How to select the correct jet author for a b-tagging tool?

As someone who has little experience with actually applying flavor tagging in analyses, I’m not sure how to properly select the JetAuthor property when setting the properties for a b-tagging tool. Naively, it isn’t clear what the name “author” is meant to convey.

Explicitly, I want to get b-tagging score information on ghost tagged VR track jets with tracks ghost associated to them inside of large-R jets (so eventually using the GhostVR30Rmax4Rmin02TrackJetGhostTag aux info in my derivation’s AntiKt10LCTopoJets container to link to the AntiKtVR30Rmax4Rmin02TrackJets). Looking at the (March 2020) recommendations of the Tagger Recommendations for Release 21 TWiki and the Tagger Calibration Recommendations for Release 21 TWiki I find that the supported jet collections I can use are the AntiKtVR30Rmax4Rmin02TrackJets with DL1r and the recommended CDI file is xAODBTaggingEfficiency/13TeV/2020-21-13TeV-MC16-CDI-2020-03-11_v2.root with a time stamp of 201903.

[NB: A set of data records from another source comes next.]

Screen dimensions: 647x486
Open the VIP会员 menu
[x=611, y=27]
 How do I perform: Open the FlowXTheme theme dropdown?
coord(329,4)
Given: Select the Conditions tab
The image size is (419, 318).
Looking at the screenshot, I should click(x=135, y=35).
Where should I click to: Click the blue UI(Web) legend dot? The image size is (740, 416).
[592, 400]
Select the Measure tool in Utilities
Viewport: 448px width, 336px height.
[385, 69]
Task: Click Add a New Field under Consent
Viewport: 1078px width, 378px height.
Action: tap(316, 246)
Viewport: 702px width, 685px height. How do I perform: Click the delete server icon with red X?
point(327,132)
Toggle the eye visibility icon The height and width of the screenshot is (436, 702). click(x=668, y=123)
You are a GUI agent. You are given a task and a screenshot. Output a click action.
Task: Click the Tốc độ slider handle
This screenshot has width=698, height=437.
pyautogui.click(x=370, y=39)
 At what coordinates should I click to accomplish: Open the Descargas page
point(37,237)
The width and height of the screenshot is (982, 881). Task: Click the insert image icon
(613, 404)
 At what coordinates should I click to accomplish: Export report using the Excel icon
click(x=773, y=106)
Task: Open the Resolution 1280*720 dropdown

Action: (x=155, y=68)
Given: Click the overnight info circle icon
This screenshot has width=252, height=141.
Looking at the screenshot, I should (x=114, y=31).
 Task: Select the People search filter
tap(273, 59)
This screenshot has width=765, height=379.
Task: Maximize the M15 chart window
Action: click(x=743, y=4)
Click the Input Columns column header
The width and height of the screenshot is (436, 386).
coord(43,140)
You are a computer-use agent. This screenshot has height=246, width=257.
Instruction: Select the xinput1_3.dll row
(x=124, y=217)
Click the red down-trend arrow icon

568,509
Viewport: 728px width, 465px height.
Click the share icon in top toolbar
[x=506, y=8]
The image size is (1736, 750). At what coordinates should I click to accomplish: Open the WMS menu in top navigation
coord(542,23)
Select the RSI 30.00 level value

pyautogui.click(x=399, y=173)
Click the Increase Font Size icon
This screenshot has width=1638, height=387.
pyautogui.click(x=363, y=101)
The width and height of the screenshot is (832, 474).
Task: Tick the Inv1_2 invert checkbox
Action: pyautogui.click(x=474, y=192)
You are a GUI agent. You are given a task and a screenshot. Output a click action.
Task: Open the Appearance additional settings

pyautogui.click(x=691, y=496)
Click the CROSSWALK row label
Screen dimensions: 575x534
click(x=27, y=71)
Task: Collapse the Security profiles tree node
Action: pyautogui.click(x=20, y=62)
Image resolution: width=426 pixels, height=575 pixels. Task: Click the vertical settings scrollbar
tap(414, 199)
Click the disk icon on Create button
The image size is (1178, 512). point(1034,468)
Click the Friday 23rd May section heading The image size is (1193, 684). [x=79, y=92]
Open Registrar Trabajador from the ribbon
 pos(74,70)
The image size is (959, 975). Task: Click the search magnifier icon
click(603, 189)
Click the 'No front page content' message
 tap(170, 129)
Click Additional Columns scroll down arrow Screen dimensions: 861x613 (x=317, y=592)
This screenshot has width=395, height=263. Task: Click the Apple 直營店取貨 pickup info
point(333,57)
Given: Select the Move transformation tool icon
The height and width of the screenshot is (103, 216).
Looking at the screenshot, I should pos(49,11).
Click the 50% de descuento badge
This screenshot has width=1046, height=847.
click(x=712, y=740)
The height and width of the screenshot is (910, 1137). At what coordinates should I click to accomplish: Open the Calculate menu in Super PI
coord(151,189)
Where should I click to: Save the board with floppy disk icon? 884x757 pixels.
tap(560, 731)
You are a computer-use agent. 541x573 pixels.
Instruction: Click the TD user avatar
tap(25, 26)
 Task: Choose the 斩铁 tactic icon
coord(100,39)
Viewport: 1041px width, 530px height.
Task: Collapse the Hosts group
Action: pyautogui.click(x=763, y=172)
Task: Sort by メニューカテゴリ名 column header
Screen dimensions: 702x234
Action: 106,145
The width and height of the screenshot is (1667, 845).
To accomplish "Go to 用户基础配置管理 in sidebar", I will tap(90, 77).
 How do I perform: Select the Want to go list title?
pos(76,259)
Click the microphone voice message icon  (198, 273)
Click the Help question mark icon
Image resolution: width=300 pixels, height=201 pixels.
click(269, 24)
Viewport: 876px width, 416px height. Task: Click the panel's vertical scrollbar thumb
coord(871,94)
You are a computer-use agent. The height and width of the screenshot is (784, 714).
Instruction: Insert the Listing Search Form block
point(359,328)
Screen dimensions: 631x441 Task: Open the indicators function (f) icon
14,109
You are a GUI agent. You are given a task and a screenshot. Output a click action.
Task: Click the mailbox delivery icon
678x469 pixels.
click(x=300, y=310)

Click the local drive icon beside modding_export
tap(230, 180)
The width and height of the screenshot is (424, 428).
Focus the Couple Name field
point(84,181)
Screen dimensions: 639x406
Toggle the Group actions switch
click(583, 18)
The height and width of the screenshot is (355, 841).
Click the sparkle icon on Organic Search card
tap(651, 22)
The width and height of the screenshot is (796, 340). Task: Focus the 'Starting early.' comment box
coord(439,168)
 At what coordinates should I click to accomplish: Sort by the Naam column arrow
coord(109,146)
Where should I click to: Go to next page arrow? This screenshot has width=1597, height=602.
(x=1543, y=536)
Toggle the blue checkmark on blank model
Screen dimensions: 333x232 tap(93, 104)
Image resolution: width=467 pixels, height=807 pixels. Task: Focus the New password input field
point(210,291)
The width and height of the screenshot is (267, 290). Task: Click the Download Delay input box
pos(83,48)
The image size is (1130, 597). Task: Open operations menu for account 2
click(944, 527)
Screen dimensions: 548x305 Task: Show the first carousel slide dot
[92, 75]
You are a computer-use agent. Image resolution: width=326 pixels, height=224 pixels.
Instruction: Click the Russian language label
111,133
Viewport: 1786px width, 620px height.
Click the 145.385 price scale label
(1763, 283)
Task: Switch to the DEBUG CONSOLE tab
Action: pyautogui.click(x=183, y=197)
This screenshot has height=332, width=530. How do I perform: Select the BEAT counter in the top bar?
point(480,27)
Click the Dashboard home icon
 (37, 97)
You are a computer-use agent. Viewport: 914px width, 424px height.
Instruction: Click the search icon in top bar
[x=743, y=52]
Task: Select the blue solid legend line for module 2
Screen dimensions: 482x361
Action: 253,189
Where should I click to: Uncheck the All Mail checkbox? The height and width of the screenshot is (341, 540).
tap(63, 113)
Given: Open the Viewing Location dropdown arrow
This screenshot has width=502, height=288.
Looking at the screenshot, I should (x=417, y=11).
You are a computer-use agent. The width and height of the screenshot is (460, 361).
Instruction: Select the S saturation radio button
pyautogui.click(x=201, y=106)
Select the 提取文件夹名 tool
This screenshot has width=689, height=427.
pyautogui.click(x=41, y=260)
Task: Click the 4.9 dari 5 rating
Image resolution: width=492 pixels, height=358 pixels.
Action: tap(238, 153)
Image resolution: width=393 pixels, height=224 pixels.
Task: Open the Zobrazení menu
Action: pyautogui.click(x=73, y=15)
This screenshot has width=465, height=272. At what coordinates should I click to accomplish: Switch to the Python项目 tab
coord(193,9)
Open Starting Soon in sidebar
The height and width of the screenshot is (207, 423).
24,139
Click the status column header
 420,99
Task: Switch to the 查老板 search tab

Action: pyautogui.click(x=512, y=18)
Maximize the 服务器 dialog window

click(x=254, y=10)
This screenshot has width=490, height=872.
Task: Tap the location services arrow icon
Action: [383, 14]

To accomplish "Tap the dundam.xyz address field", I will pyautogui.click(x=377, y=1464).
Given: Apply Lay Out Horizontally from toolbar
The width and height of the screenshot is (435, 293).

Assuming that I have understood this information correctly, and if I’m initializing my b-tagging tool

ANA_CHECK(m_BJetSelectTool_handle.setProperty("FlvTagCutDefinitionsFileName", m_corrFileName));
ANA_CHECK(m_BJetSelectTool_handle.setProperty("TaggerName", m_taggerName));
ANA_CHECK(m_BJetSelectTool_handle.setProperty("OperatingPoint", m_operatingPt));
ANA_CHECK(m_BJetSelectTool_handle.setProperty("JetAuthor", m_jetAuthor));

then it is clear what I would use except for the JetAuthor:

  • FlvTagCutDefinitionsFileName: xAODBTaggingEfficiency/13TeV/2020-21-13TeV-MC16-CDI-2020-03-11_v2.root
  • TaggerName: DL1r
  • OperatingPoint: your choice depending on what you want (here for an example can use FixedCutBEff_85)
  • JetAuthor: ???

I think from discussions and the Tagger Calibration Recommendations for Release 21 TWiki mentioning that

Note: the JetAuthor is usually the name of the jet collection by convention

that I would want to use AntiKtVR30Rmax4Rmin02TrackJets_BTagging201903 as I want to b-tag AntiKtVR30Rmax4Rmin02TrackJets using the recommended CDI file, but this isn’t really clear to me or how I would determine this information or what the JetAuthor does.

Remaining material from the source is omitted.